>> begin SELECTION
Barking Eurohub to restart cross-Channel rail freight
Network Rail and its property company Platform4 will take long‑term control of the Barking Eurohub terminal from Legal & General, with around £15m slated to upgrade the East London site into an international logistics hub. Announced on 25 February 2026, the government‑backed move is designed to restore regular container trains through the Channel Tunnel. (gov.uk)
For exporters and importers, the value proposition is straightforward: direct rail links into France, Germany, Italy and Spain without extra road legs and ferry handovers that add cost and risk. Think distillers, white goods makers and consumer brands shipping sealed boxes to EU customers, or London’s food markets taking overnight deliveries from continental growers. (gov.uk)
Planned works include reconfiguring and extending sidings so the terminal can accept 700‑metre European‑standard trains. Once services scale up, ministers brief the shift could remove roughly 140,000 lorry journeys a year, easing pressure at the Dartford Crossing and along the M20/M2 corridors in the South East. (ft.com)
Only a small share of UK–EU goods currently travels by rail through the Tunnel, and that tends to be bulk, single‑customer traffic. The Barking upgrade is intended to bring back regular intermodal flows, giving freight forwarders and SMEs a predictable, scheduled option alongside road and sea. (gov.uk)
Management will sit with Platform4, Network Rail’s new property development company formed by combining LCR with NR’s property unit. That structure matters for investors: Platform4’s brief is to bring forward rail‑connected land for regeneration and logistics alongside the operational railway. (platform4.com)
The timing aligns with a modest sector upturn. Department for Transport data show rail freight activity rose about 5% in 2024 versus 2023, with intermodal traffic up 4% year on year in July–September 2025. ORR’s overview puts freight moved at roughly 16.5bn net tonne‑km in 2024–25, led by maritime intermodal and construction. (gov.uk)
>> end SELECTION
- REQUIRED ACTIONS -
1 - In the Barking Eurohub article, what length of train will the terminal be able to accept once its sidings are reconfigured and extended?
2 - Rewrite the Barking Eurohub article from "For exporters and" up to and including "continental growers. (gov.uk)", substituting "brewers" for "distillers".
3 - Carry the Barking Eurohub article forward from its final paragraph.
>> begin PROVIDED INFORMATION
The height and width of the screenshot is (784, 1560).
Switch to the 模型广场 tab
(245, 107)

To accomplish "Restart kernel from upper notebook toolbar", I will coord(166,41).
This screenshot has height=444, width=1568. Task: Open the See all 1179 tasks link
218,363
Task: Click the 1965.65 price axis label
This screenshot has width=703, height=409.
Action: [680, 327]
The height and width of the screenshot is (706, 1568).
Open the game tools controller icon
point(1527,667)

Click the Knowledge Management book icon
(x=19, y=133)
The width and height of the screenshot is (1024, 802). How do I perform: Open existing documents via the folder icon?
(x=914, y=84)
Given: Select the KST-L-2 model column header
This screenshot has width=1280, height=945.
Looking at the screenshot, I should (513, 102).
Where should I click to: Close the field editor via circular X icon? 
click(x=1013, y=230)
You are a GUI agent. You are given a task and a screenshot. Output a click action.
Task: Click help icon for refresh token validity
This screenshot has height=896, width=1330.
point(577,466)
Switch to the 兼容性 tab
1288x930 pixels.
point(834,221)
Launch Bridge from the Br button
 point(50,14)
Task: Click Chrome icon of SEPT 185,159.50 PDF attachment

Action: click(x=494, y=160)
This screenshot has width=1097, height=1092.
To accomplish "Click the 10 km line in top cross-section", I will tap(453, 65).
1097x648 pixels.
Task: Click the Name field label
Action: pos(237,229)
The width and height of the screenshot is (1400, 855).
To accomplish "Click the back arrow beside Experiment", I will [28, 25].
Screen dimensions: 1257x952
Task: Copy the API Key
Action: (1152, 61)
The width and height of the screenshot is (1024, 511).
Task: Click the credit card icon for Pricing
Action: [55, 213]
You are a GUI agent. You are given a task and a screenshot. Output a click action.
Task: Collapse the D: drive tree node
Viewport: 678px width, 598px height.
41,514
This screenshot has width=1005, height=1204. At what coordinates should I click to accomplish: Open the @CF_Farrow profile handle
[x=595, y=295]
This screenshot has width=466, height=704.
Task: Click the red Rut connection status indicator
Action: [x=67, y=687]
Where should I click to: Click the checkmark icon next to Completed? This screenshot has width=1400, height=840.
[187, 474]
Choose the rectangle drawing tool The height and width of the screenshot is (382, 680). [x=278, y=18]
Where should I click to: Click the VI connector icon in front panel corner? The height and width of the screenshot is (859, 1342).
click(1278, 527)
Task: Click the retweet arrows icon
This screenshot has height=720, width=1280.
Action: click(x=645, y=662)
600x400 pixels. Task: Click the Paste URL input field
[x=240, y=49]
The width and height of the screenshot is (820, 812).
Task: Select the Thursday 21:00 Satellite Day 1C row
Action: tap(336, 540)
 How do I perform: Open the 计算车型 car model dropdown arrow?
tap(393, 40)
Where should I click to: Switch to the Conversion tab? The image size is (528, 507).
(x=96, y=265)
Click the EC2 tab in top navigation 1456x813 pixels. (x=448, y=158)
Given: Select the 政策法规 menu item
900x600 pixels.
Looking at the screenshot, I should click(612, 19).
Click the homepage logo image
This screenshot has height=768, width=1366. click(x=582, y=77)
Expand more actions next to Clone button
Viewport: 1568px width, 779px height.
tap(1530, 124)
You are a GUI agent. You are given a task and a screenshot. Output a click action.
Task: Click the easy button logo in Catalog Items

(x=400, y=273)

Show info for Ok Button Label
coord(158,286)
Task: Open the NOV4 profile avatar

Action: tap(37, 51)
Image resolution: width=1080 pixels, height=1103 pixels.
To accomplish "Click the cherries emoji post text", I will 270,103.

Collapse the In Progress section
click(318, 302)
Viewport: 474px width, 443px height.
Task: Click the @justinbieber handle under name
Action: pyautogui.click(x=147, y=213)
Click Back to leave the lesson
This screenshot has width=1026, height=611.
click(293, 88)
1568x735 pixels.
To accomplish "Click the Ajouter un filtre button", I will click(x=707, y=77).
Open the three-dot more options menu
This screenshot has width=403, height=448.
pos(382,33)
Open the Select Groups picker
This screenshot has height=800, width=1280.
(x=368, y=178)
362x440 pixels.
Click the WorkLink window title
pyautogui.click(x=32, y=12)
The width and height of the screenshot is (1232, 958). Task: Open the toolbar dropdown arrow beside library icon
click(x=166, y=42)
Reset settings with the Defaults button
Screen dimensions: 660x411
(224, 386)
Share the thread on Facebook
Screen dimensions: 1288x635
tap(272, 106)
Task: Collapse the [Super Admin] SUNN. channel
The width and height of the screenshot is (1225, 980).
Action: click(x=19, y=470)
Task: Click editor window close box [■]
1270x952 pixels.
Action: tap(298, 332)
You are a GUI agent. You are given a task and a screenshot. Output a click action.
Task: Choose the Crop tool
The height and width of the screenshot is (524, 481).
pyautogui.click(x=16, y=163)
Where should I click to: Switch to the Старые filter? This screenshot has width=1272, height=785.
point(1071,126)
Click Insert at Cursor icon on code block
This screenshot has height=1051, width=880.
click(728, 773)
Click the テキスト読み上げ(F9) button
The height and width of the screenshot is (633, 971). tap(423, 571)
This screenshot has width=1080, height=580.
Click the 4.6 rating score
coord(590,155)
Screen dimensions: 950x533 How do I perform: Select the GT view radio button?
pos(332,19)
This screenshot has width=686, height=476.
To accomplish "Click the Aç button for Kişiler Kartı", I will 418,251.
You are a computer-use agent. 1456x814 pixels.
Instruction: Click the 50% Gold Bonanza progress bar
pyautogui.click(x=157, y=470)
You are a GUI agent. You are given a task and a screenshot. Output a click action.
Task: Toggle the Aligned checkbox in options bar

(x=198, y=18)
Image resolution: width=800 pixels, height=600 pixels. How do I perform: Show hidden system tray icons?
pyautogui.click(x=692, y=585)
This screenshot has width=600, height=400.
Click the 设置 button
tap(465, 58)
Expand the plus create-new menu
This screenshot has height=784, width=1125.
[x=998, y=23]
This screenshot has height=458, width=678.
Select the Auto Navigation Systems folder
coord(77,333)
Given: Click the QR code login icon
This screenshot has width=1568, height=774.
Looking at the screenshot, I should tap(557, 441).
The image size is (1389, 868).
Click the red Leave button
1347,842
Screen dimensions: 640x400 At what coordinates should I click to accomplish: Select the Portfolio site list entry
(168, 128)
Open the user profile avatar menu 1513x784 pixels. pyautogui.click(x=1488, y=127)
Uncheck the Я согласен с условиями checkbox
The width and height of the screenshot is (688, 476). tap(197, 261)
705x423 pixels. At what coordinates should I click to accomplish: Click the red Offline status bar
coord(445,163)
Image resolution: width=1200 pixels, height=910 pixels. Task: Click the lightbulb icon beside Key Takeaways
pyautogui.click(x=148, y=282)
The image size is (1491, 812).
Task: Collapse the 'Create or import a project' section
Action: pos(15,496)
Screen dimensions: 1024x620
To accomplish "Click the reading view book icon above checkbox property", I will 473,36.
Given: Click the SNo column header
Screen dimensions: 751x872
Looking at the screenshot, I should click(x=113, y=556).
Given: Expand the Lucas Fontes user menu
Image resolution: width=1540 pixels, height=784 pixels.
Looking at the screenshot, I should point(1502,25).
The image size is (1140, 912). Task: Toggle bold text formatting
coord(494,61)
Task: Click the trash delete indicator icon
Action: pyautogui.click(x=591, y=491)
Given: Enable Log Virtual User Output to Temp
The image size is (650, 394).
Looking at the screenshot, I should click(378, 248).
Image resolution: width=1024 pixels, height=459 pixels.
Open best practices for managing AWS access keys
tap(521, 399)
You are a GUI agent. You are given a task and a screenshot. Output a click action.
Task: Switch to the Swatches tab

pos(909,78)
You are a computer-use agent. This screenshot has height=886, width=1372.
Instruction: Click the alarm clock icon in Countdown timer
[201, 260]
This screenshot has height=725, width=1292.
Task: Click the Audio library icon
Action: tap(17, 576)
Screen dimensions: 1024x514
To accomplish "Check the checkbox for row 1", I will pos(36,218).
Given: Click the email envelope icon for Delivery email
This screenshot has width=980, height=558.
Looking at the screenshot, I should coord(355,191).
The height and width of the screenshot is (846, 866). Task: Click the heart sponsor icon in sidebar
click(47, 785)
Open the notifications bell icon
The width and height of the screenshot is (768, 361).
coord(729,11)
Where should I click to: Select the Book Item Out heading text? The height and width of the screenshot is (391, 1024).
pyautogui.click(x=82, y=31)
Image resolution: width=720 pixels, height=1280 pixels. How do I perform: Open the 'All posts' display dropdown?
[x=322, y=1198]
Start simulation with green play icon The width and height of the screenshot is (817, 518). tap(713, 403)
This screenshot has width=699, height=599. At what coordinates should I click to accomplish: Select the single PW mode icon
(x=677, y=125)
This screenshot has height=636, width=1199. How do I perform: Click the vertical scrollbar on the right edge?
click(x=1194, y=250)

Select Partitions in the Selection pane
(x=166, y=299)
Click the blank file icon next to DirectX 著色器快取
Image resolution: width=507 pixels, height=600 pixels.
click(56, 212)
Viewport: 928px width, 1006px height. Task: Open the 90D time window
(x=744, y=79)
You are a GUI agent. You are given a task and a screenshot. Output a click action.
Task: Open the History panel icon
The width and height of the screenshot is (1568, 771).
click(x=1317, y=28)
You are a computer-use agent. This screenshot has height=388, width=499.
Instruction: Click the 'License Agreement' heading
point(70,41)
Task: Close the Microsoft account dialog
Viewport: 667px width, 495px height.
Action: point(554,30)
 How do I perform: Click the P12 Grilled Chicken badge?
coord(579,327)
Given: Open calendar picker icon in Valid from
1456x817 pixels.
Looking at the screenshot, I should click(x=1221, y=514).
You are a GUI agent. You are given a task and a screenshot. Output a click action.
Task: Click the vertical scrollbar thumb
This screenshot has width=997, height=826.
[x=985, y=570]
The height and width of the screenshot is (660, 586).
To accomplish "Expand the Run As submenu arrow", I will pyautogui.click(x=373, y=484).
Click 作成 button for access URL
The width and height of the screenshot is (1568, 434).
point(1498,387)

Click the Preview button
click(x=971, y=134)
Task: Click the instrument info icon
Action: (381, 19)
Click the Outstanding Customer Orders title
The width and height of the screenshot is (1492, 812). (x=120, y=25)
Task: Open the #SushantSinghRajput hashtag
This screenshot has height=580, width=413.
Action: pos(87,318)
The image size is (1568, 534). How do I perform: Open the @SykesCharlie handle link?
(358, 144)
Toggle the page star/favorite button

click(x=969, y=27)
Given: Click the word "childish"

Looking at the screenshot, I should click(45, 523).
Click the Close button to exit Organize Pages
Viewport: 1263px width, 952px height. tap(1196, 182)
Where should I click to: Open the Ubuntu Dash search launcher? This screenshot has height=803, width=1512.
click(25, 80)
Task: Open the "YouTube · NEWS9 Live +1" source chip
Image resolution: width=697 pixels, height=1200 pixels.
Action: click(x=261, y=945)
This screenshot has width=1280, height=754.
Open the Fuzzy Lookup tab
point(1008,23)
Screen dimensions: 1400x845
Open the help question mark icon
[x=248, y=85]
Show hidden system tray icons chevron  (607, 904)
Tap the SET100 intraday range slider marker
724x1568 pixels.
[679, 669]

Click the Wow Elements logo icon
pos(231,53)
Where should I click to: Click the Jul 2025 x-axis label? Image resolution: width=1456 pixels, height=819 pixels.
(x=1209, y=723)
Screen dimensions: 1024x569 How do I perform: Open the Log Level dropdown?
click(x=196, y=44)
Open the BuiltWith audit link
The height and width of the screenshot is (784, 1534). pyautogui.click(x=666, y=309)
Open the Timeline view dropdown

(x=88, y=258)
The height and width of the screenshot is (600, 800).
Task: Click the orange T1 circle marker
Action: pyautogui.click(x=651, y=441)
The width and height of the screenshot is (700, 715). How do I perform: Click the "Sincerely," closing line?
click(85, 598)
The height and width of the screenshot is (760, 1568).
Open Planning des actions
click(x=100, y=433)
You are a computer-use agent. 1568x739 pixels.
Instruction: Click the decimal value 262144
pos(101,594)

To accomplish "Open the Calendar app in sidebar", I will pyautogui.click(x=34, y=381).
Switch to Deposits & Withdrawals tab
>> end PROVIDED INFORMATION
- ANSWERS TO THE EXERCISES -
1 - 700-metre European-standard trains.

2 -
For exporters and importers, the value proposition is straightforward: direct rail links into France, Germany, Italy and Spain without extra road legs and ferry handovers that add cost and risk. Think brewers, white goods makers and consumer brands shipping sealed boxes to EU customers, or London’s food markets taking overnight deliveries from continental growers. (gov.uk)

3 -
Policy support is firm. The government has set a target for at least 75% growth in freight moved by rail by 2050, a role expected to be embedded within Great British Railways once established, including a statutory duty to promote rail freight. (gov.uk)
Delivery risks remain. Service frequency, customs processes, terminal handling and Tunnel access charges will determine uptake. Recent history underlines the point: Eurotunnel owner Getlink paused UK rail projects in 2025 amid a proposed trebling of business rates, showing why predictable costs will be critical. (ft.com)
What should operators and SMEs do now? Map lanes that could shift to container rail, speak to forwarders about pilots once slots open, and align export paperwork early. One train can replace up to 129 HGVs and rail produces about a quarter of the CO2 per tonne‑km versus road, which also helps ESG targets. (gov.uk)
Local leaders in Barking and Dagenham call the Eurohub plan a vote of confidence in the borough’s industrial base, with jobs and supply‑chain activity expected to follow. From here, the markers to watch are the works timetable, operator commitments and the first published schedules for regular cross‑Channel services. (gov.uk)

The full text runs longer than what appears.